As our threads gracefully increase the database value, we encounter a twist—a race condition. Two threads vying for the same resource lead to unexpected results. Fear not, for our hero, the Lock, steps in to bring order to this chaos.

Act III: The Lock: Guardian of Data Integrity

The plot thickens as we face the villainous race condition. In this act, the Lock emerges as our hero, preventing threads from stepping on each other's toes.

from threading import Thread, Lock
import time

database_value = 0

def increase(lock):
    global database_value 
    lock.acquire()
    local_copy = database_value
    local_copy += 1
    time.sleep(0.1)
    database_value = local_copy

    lock.release()

if __name__ == "__main__":
    lock = Lock()
    print('Start value: ', database_value)
    t1 = Thread(target=increase, args=(lock,))
    t2 = Thread(target=increase, args=(lock,))

    t1.start()
    t2.start()

    t1.join()
    t2.join()

    print('End value:', database_value)

    print('end main')

The Lock swoops in to save the day, ensuring that the critical code section is protected. Threads politely wait their turn, eliminating the race condition and producing the expected result.

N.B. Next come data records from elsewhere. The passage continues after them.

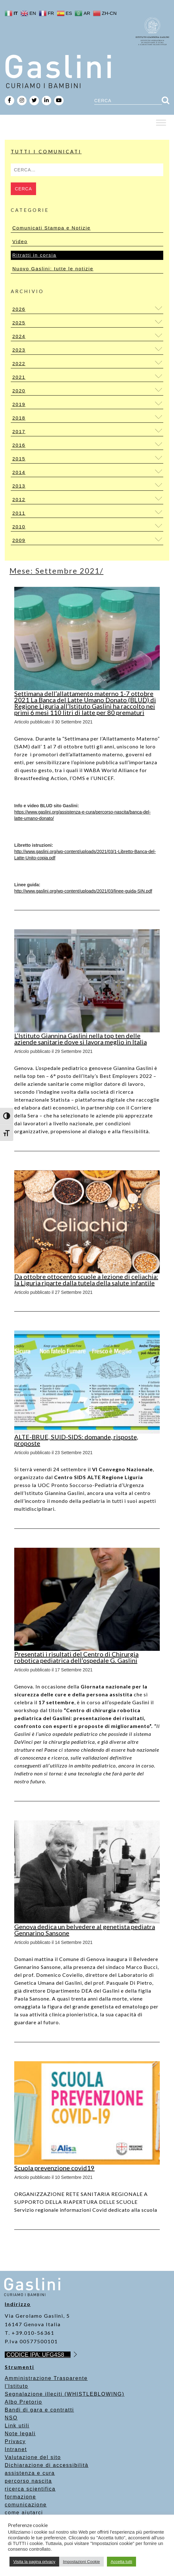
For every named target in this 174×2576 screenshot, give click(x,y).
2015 (18, 458)
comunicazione (26, 2504)
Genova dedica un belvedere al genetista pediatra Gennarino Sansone (84, 1930)
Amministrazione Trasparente (46, 2378)
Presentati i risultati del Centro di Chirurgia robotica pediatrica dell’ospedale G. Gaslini (76, 1657)
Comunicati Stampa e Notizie (51, 228)
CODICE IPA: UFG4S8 (38, 2355)
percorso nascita (28, 2481)
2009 (18, 540)
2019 (18, 404)
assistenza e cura (30, 2473)
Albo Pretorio (23, 2402)
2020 (18, 390)
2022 (18, 363)
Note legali (20, 2433)
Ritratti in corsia (34, 255)
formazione (20, 2496)
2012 (18, 499)
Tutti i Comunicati (46, 151)
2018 (18, 418)
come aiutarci (24, 2512)
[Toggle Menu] (161, 123)
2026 (18, 309)
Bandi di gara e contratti (39, 2410)
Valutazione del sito (33, 2457)
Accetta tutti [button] (121, 2561)
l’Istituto (16, 2386)
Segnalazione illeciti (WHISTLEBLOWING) (64, 2394)
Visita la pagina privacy (34, 2561)
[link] (83, 891)
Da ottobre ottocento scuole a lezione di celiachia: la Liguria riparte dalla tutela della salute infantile (86, 1280)
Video (20, 241)
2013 (18, 486)
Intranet (16, 2449)
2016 (18, 445)
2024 (18, 336)
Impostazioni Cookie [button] (81, 2561)
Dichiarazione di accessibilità (47, 2465)
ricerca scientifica (30, 2489)
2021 (18, 377)
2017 (18, 431)
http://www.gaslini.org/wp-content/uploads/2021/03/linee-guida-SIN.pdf (83, 891)
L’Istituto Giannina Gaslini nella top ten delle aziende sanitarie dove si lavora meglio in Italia (80, 1039)
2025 (18, 322)
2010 (18, 526)
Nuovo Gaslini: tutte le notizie (52, 268)
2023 (18, 350)
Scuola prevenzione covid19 (54, 2168)
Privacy (15, 2441)
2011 (18, 513)
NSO (11, 2417)
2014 (18, 472)
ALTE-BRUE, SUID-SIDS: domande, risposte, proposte (76, 1440)
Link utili (17, 2425)
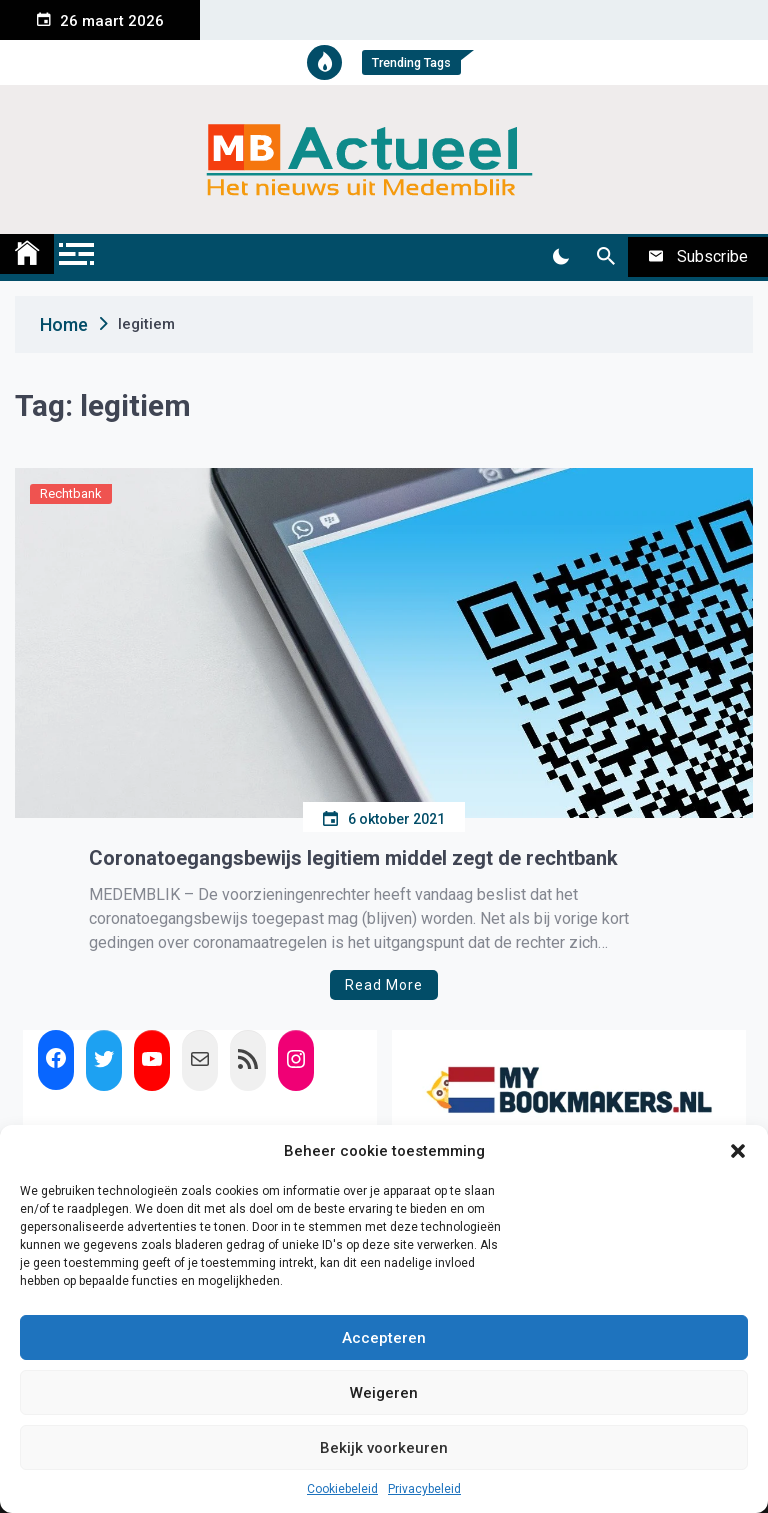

Act IV: Daemon Threads: A Mysterious Presence

In this act, we unravel the mystery of daemon threads—background performers that gracefully exit when the main show concludes.

from threading import Thread, Lock, current_thread
from queue import Queue

def worker(q, lock):
    while True:
        value = q.get()  
        # do stuff...
        with lock:
            # prevent printing at the same time with this lock
            print(f"in {current_thread().name} got {value}")

        # For each get(), a subsequent call to task_done() tells the queue
        # that the processing on this item is complete.
        # If all tasks are done, q.join() can unblock
        q.task_done()

if __name__ == '__main__':
    q = Queue()
    num_threads = 10
    lock = Lock()

    for i in range(num_threads):
        t = Thread(name=f"Thread{i+1}", target=worker, args=(q, lock))
        t.daemon = True  # dies when the main thread dies
        t.start()

    # fill the queue with items
    for x in range(20):
        q.put(x)

    q.join()  # Blocks until all items in the queue have been gotten and processed.

    print('main done')

Daemon threads cast a mysterious aura as they gracefully exit when the main performance concludes. They are the silent guardians, handling background tasks without stealing the limelight.

Grand Finale: Queues for Thread-Safe Harmony

In our grand finale, we introduce the Queue—the conductor orchestrating thread-safe data exchanges. Queues shine in both multithreaded and multiprocessing environments, ensuring a seamless flow of data.

from queue import Queue

# create queue
q = Queue()

# add elements
q.put(1)  # 1
q.put(2)  # 2 1
q.put(3)  # 3 2 1

# now q looks like this:
# back --> 3 2 1 --> front

# get and remove the first element
first = q.get()  # --> 1
print(first)

# q looks like this:
# back --> 3 2 --> front

In the multithreading spectacle, the queue takes center stage, guiding threads through a synchronized dance of data exchange. Operations on the queue are thread-safe, ensuring a flawless performance.

Our journey through the realms of Python threading concludes, leaving you equipped to compose your own symphony of concurrent elegance. May your threads dance in harmony, and your data flow seamlessly in the grand theater of parallelism.